TEXTO DE ESTUDO:
● ● ● ●

Natália Nunes, coordenadora do Gabinete de Apoio ao Sobreendividado (GAS) explicou que este novo acréscimo no ano passado se deve ao facto de “as famílias terem visto a sua situação financeira agravada, fruto do aumento do desemprego e dos cortes salariais”. O agravamento foi de tal forma que “muitas das situações que surgiram já não tinham margem para recuperação”. E, por isso, o número de processos de acompanhamento abertos pela Deco em 2013 desceu face ao ano anterior.

Entre Janeiro e Dezembro, foram criados 4034 processos, quase menos 1400 do que em 2012. A associação só acompanha famílias que ainda se encontrem numa situação de dificuldades financeiras passível de ser invertida. Não trata, por exemplo, de casos em que existem já processos de execução ou de insolvência, nem interfere na renegociação de dívidas de natureza fiscal. Muitos dos casos que lhe bateram à porta poderiam não ter seguido ainda a via judicial, mas “estavam já num limite de inviabilidade da recuperação”, referiu Natália Nunes.

A coordenadora do GAS acrescentou que muitos desses casos são protagonizados por famílias monoparentais, em que apenas uma pessoa contribui para o orçamento. “Até 2012, pediam ajuda maioritariamente famílias compostas por três elementos, em que havia um casal a suportar os encargos. Agora, em 30% dos casos há apenas um elemento no agregado, que é solteiro ou divorciado”, explicou. Nestas situações, a almofada financeira é muito mais curta, o que precipita os desequilíbrios e também impede, por vezes, a recuperação.

Em termos de dispersão geográfica, o Porto liderou em 2013 o número de pedidos de ajuda à Deco, representando 27,8% do total e ultrapassando Lisboa, que surge em segundo, com uma incidência de 24,4%. Natália Nunes afirmou que tal alteração se ficou a dever ao facto de “o aumento da taxa de desemprego ter sido mais expressivo na região Norte”, já que a ausência de trabalho continua a ser principal causa para as dificuldades financeiras.

● ● ● ●

EXCERTO DOS DADOS:

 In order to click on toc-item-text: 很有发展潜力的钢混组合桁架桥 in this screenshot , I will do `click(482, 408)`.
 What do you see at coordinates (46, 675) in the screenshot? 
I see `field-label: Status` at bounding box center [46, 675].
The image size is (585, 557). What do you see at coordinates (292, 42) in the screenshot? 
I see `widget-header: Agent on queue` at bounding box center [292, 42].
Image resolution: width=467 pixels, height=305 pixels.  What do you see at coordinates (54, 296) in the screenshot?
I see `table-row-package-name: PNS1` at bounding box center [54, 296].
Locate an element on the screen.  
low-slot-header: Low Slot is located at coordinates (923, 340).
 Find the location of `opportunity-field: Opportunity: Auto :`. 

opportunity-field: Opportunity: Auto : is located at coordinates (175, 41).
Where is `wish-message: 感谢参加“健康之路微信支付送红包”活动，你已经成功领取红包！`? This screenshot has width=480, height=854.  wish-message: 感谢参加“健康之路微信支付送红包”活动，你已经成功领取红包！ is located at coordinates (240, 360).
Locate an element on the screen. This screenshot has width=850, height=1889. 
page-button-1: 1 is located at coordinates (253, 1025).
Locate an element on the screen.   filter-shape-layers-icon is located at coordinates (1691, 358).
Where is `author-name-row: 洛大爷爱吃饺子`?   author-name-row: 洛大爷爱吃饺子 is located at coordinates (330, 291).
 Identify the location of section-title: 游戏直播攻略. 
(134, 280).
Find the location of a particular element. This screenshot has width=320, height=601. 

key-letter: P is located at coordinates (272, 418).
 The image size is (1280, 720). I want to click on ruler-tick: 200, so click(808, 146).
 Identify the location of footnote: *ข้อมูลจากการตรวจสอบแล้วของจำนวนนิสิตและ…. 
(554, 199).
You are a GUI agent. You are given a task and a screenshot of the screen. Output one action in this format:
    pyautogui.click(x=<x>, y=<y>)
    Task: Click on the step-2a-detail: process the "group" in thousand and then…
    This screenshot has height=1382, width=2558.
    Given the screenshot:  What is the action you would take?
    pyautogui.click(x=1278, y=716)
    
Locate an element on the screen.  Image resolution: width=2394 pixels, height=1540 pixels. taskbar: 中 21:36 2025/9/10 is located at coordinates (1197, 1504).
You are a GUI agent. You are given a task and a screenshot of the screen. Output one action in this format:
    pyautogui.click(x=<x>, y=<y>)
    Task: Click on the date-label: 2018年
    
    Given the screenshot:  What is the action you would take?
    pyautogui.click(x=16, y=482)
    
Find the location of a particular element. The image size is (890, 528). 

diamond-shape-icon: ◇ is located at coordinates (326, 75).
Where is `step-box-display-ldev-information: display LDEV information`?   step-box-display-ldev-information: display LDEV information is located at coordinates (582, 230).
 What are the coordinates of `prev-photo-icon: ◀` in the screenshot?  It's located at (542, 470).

● ● ● ●

TAREFAS:
1 – Transcreva do texto de estudo, sem alterações, a parte que começa com as palavras "Em termos de" e termina com "as dificuldades financeiras.".
2 – Indique se cada afirmação está de acordo com o texto de estudo, respondendo sim ou não e citando as palavras do texto que o comprovam. (a) Em 2013, a Deco abriu mais processos de acompanhamento do que em 2012. (b) A associação não interfere na renegociação de dívidas de natureza fiscal. (c) Em 2013, o Porto representou 27,8% dos pedidos de ajuda à Deco.

AS SUAS RESPOSTAS:
1 –
Em termos de dispersão geográfica, o Porto liderou em 2013 o número de pedidos de ajuda à Deco, representando 27,8% do total e ultrapassando Lisboa, que surge em segundo, com uma incidência de 24,4%. Natália Nunes afirmou que tal alteração se ficou a dever ao facto de “o aumento da taxa de desemprego ter sido mais expressivo na região Norte”, já que a ausência de trabalho continua a ser principal causa para as dificuldades financeiras.

2 –
(a) Não: "o número de processos de acompanhamento abertos pela Deco em 2013 desceu face ao ano anterior".
(b) Sim: "nem interfere na renegociação de dívidas de natureza fiscal".
(c) Sim: "o Porto liderou em 2013 o número de pedidos de ajuda à Deco, representando 27,8% do total".